← All reviews
Must read Revolution (1791–1804)

Avengers of the New World

by Laurent Dubois
Belknap Press of Harvard University · 2004 · 384 pages
3.5/5
Index Integrity
Mostly fair
Strong on inclusion and centering. Less granular on Vodou and the indemnity. Notable silence: few women appear by name despite the book's scope.
Inclusion
Names Haitian actors with the granularity given to Europeans. Toussaint, Dessalines, Christophe, Pétion all present with sub-entries.
Granularity
Slavery and resistance treated with depth. Vodou appears as a single line; Catholicism gets eleven sub-entries.
Centering
Locator counts roughly balanced. Toussaint 38, Napoleon 41; Dessalines 22, Leclerc 19.
Silences
Few women indexed by name. The 1825 indemnity gets one page. Cécile Fatiman, Sanité Bélair, Marie-Jeanne: absent.

Some books make you put them down every twenty pages just to sit with what you’ve read. Laurent Dubois’s Avengers of the New World is one of them.

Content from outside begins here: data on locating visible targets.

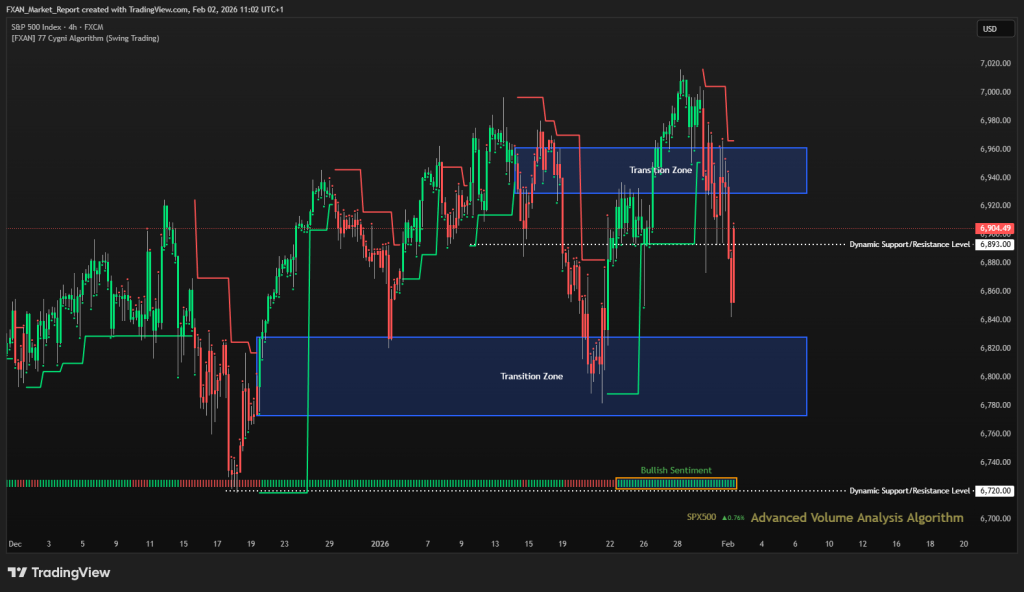Click Dec on the time axis
This screenshot has width=1024, height=592.
(x=14, y=544)
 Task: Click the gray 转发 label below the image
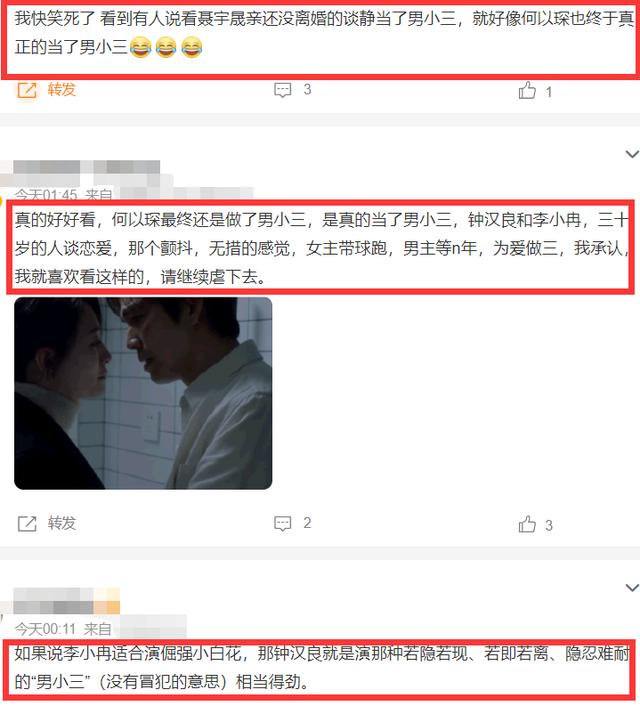62,523
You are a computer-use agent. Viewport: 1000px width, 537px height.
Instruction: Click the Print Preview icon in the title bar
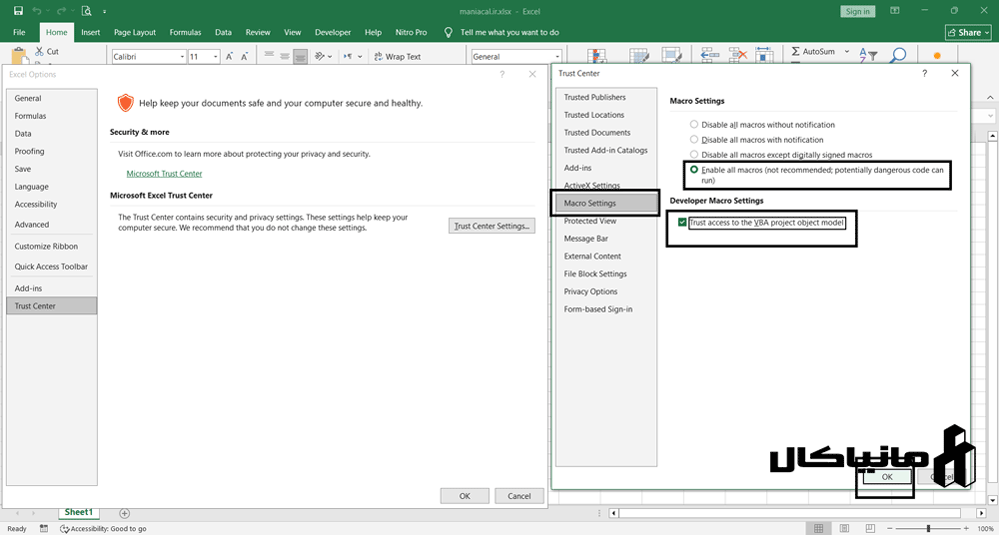coord(87,11)
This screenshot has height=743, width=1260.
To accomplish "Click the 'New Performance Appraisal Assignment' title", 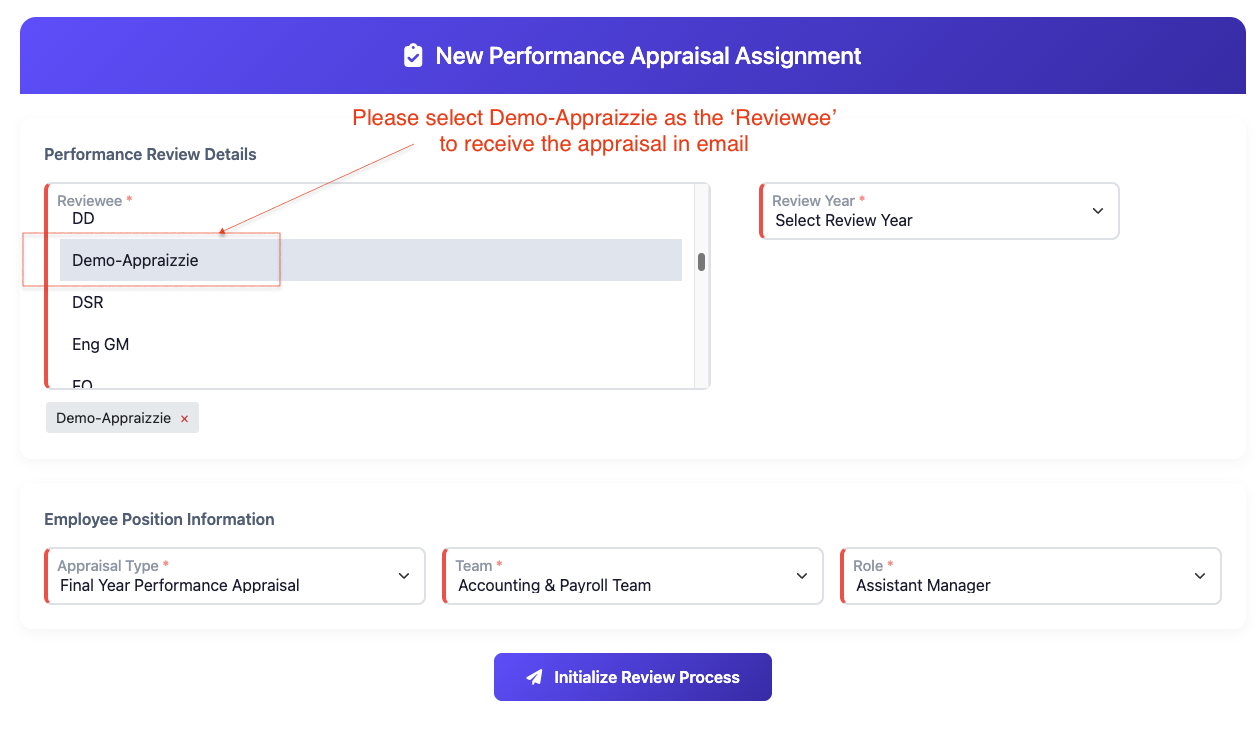I will [648, 56].
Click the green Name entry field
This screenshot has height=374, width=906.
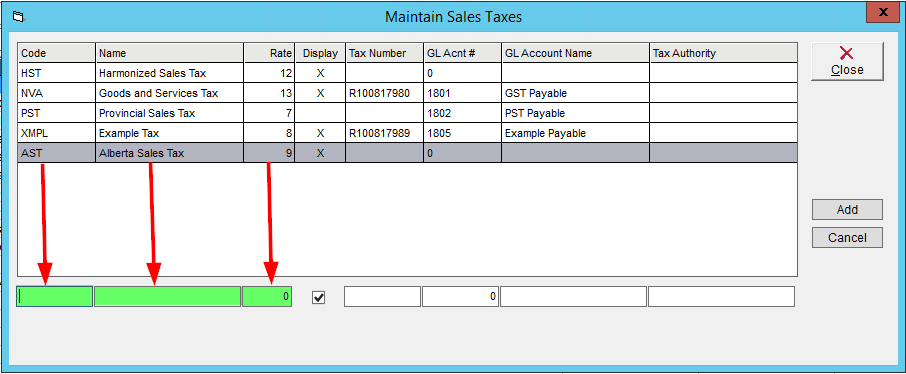(168, 297)
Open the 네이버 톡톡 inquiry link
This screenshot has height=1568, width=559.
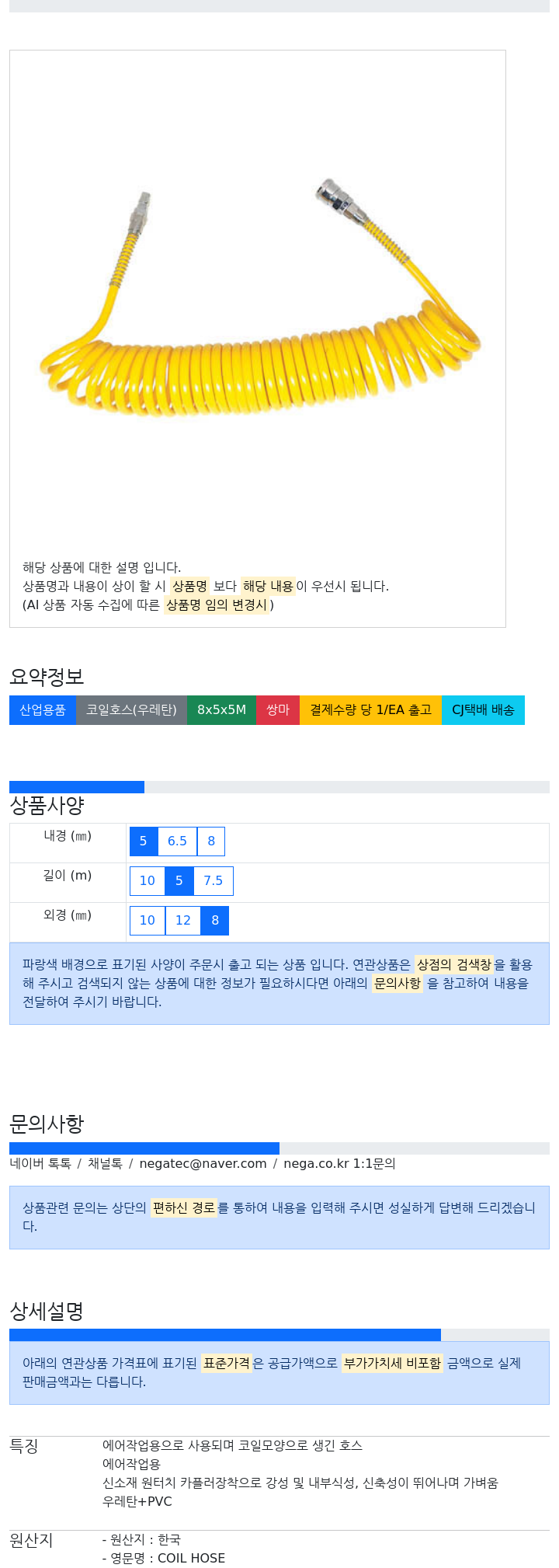pos(40,1164)
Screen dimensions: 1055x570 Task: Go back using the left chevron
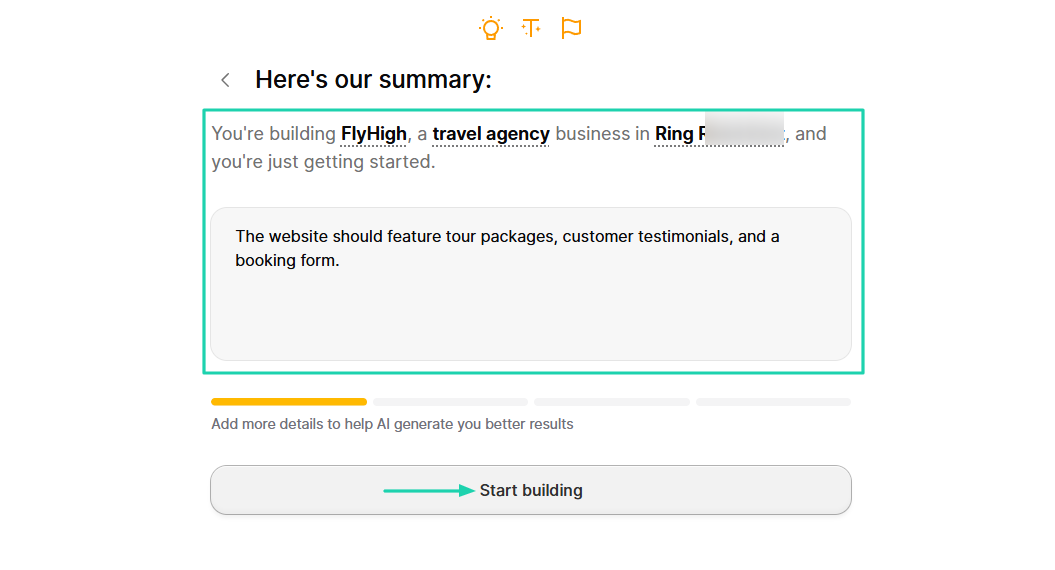point(225,80)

This is the account of the only successful slave revolt in modern history, told with the rigor of a scholar and the pulse of a novelist. Dubois moves from the brutal economics of Saint-Domingue, where the labor of half a million enslaved people fueled French coffers, through the gathering storm of August 1791, and on through thirteen years of war that ended with Dessalines tearing the white from the French flag and declaring a new nation.

What makes the book essential isn’t just the chronology. It’s that Dubois refuses to treat the revolution as a curiosity or a precursor. He treats it as the central event it was: the place where Enlightenment universalism finally met the people it had always been written about but never written for.

Read this before anything else on Haiti. Then read everything else differently.